# How long can i run DNP safely



## J1mmyc (Mar 25, 2012)

I've been on 125mg dnp for 3 weeks with 50mcg t3 while carb cycling and I'm losing a 1kg a week also cruising on test 200mg E10D and 75mg Tren E E10D anyways just wanting to know how long I can stay on DNP for?


----------



## AL_KILLIYA (Dec 2, 2011)

you can stay on it till you reach your goals , it can start to play havoc with the old guts after a while , I have to make sure I carry a bog roll round with me wherever I go after about 2weeks .... just in case ... think I ran it for 4 and half weeks last time at 250mg quite a few days at 500mg aswel ,

your only doin a low dose so tbh there's nothings to stop you running it as long as necessary ,


----------



## J1mmyc (Mar 25, 2012)

Ran 500mg last year for about 5 weeks absolutely hated it sweating all the time having fan on me constantly so I'm preferring the low dose over a longer period may up it to 250mg i still don't understand why people run it at high dosages and just sweat and feel like **** 24/7 I just think people that do that are lazy regarding cardio and impatient wanting results ASAP


----------



## SickCurrent (Sep 19, 2005)

With the long half-life of LEGIT dnp [approx 36hrs] its going to build up to the same concentration in the body anyway eventually.
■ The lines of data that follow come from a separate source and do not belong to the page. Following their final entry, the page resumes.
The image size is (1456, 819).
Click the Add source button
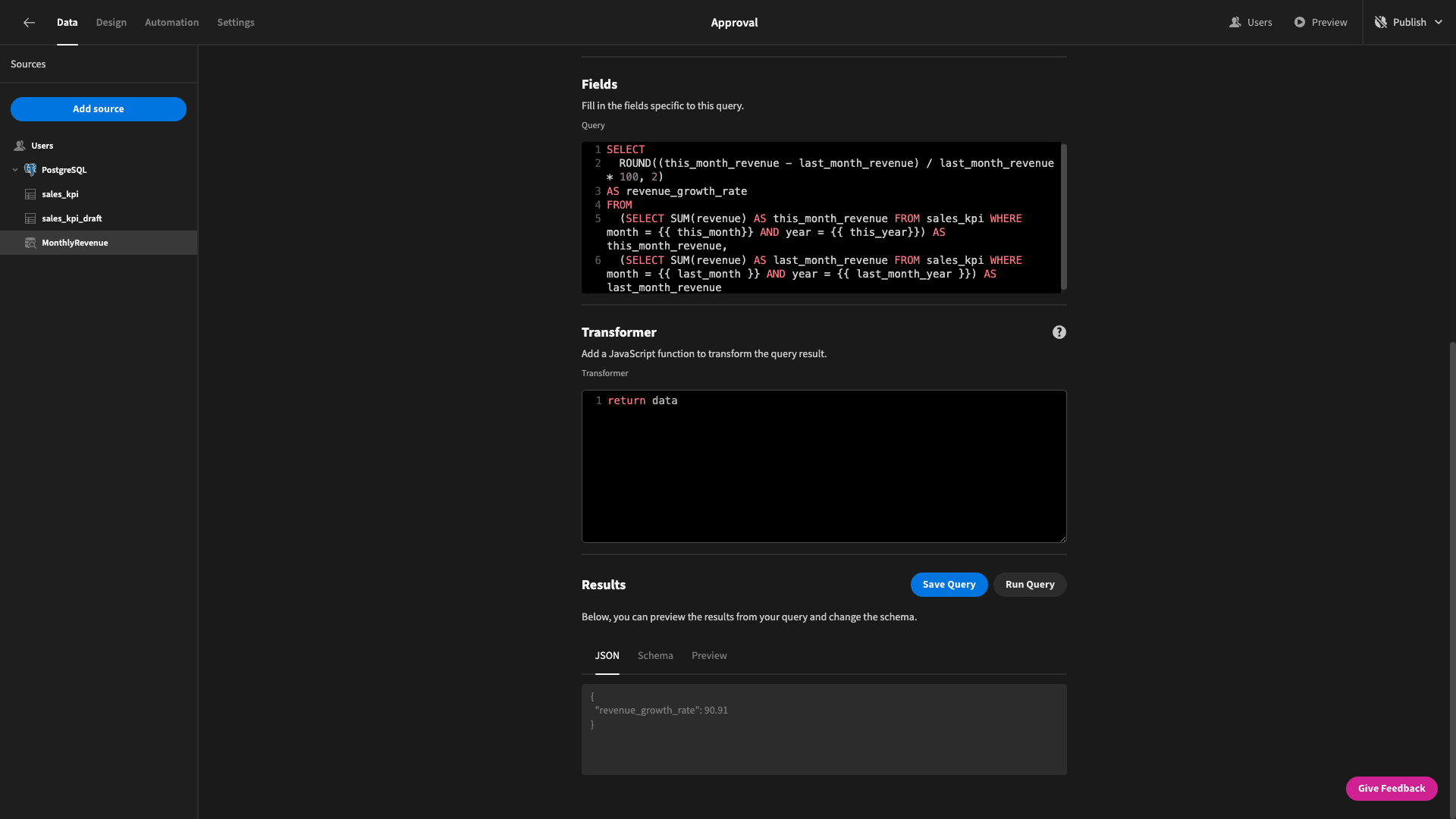[99, 109]
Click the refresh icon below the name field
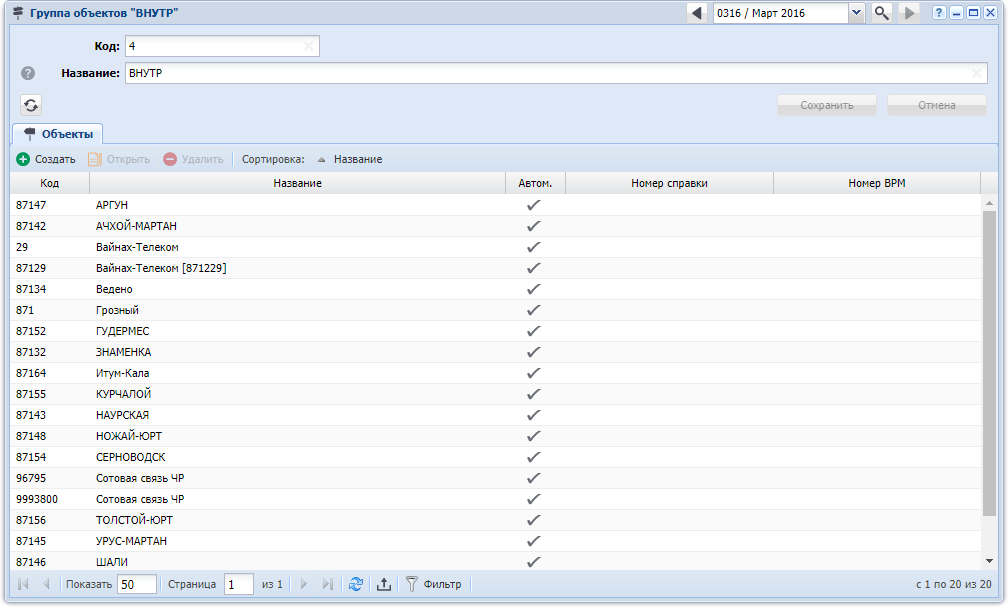The image size is (1008, 607). tap(32, 105)
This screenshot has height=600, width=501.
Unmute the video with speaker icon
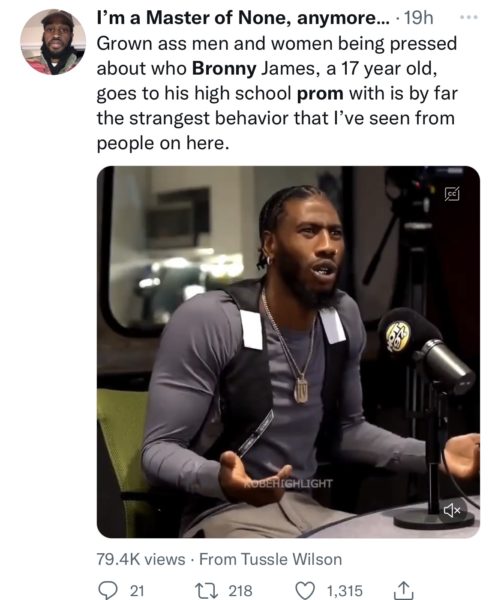click(x=452, y=510)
With a higher dose this will happen sooner than at the lower daily dose.

I had an excel speadsheet do demonstrate this which I will try to find.


----------



## J1mmyc (Mar 25, 2012)

Yea I've read ive seen a spreadsheet about it before, i know it builds up but just can't see why these high doses are used I could probs run a low dose forever


----------



## BigRedSwitch (Apr 12, 2013)

There is a study online somewhere (I found it once, but have struggled since) which was a clinical trial of DNP. It focused on 3 overweight individuals, and tracked their weight loss. Their results were tracked over SIX MONTHS, so I don't think a low dose over the long term should be too much of an issue. I'm personally more concerned about the use of T3 long term - that's probably what will make me only use it for a month cycle at a time...


----------